= Short problem 1 =
In the records below, copy the lines from the line containing "Click the vertical Storage label" up to and including the line containing "Point to the window atop the laundry room", with the requests kept in place. Output only those lines, with every coordinate in the answers multiplied by 0.5 and rounded to a whole number, halves rounded up.

The Santa Clara Valley Water District is proposing to implement a pilot project to use drones in land surveying and mapping activities in locations within Santa Clara County. Also known as “Unmanned Aerial Vehicles,” drone technology is more cost effective than the traditional use of piloted aircraft. Because drones fly at lower altitudes than airplanes, the images and data produced can be more precise.
The Federal Aviation Administration regulates the operation of drones for non-hobbyists. These regulations ensure that commercial drone operators (or pilots) are trained and certified and that they follow strict safety requirements. The water district has certified drone pilots who will fly our drones during the pilot project.
After the proposed pilot project is concluded, district staff will evaluate its effectiveness to determine if the program should continue.
What will the water district use drones for?
The water district plans to use drones for surveying and mapping activities.
- This could help engineers design flood protection or bank repair projects.
- Drones can help us inspect our own construction sites.
- We can use a drone to map invasive vegetation and plan for vegetation management activities.

= Material for this exercise =
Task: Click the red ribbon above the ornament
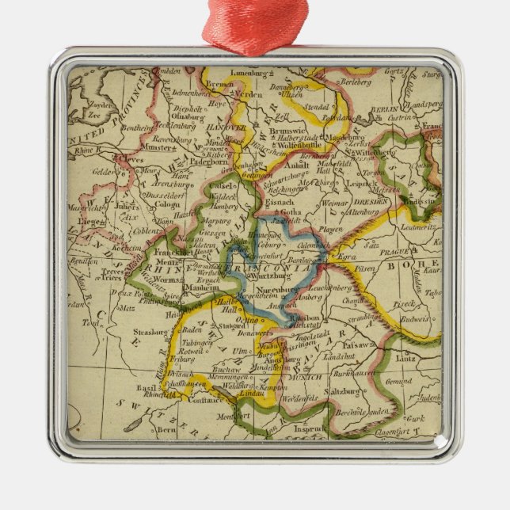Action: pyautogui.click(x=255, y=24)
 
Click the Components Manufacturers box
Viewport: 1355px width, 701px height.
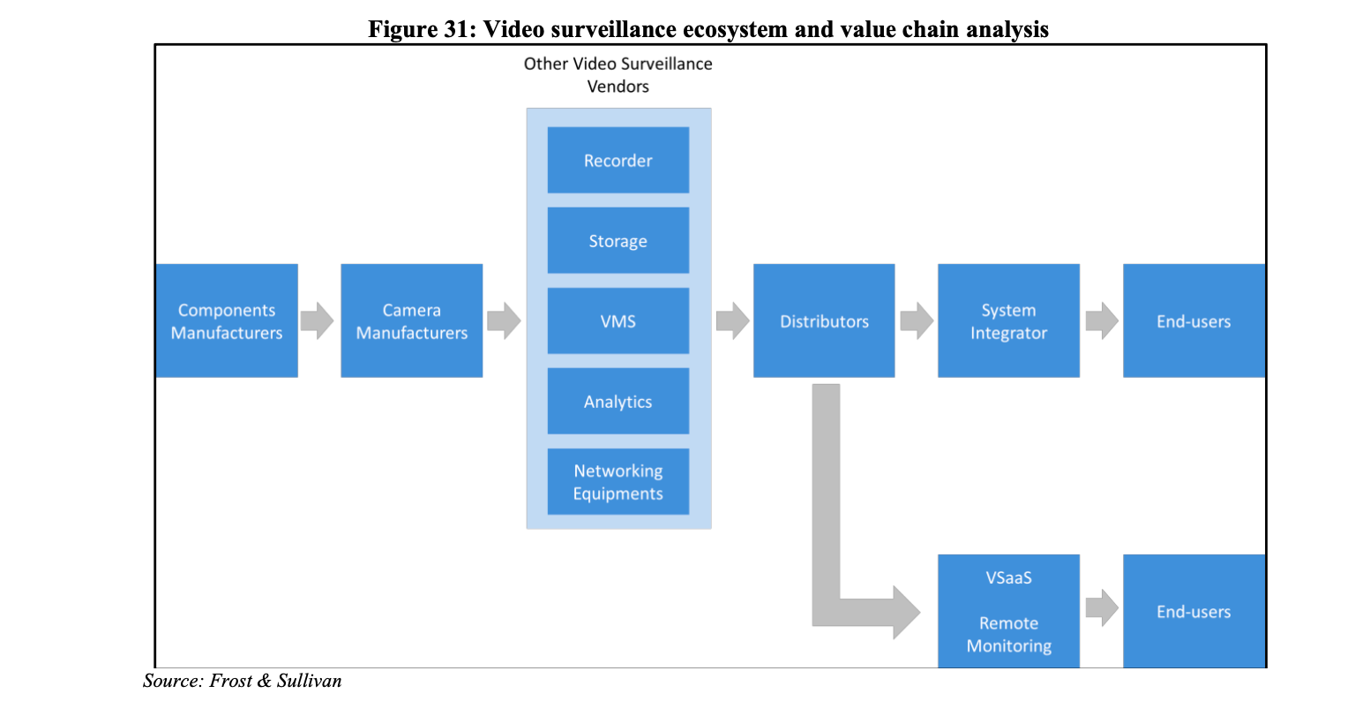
==
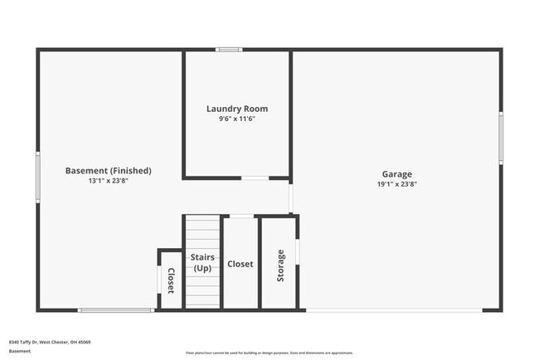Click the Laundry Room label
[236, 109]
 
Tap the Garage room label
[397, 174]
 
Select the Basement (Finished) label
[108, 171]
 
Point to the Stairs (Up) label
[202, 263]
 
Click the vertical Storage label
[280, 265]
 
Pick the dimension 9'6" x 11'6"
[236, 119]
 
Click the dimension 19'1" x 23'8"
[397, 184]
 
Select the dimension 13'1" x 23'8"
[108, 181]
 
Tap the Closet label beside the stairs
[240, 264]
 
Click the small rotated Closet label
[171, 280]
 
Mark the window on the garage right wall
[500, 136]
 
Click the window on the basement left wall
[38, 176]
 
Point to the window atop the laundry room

= Short problem 2 =
According to the text on the drone pilot project, which agency regulates the operation of drones for non-hobbyists?

= Result 1 =
Click the vertical Storage label
[140, 133]
 
Pick the dimension 9'6" x 11'6"
[118, 60]
 
Click the dimension 19'1" x 23'8"
[199, 92]
 
Select the dimension 13'1" x 23'8"
[54, 91]
 
Tap the Closet label beside the stairs
[120, 132]
 
Click the small rotated Closet label
[86, 140]
 
Mark the window on the garage right wall
[250, 68]
 
Click the window on the basement left wall
[19, 88]
 
Point to the window atop the laundry room

= Result 2 =
The Federal Aviation Administration.